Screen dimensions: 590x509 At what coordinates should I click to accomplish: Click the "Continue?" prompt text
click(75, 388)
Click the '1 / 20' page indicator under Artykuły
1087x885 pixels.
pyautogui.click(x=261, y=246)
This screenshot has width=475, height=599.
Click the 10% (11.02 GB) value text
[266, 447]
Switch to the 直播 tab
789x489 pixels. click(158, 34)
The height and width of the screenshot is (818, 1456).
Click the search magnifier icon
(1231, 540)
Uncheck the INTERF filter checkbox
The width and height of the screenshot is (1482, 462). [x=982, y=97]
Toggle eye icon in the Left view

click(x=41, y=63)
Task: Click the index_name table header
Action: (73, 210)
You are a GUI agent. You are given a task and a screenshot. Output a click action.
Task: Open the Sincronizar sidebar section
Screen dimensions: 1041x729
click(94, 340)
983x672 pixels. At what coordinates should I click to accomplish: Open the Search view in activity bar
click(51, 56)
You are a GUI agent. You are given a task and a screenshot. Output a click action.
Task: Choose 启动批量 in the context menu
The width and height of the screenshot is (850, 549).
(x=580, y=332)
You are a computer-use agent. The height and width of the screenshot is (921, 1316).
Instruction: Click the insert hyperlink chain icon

============

- GIVEN REQUEST: Render the lines from the one containing "Uncheck the INTERF filter checkbox" through the one containing "Action: (73, 210)", both included, as a JSON list of strings with one string per line and blank lines omitted.

- FULL ANSWER:
[
  "Uncheck the INTERF filter checkbox",
  "The width and height of the screenshot is (1482, 462). [x=982, y=97]",
  "Toggle eye icon in the Left view",
  "click(x=41, y=63)",
  "Task: Click the index_name table header",
  "Action: (73, 210)"
]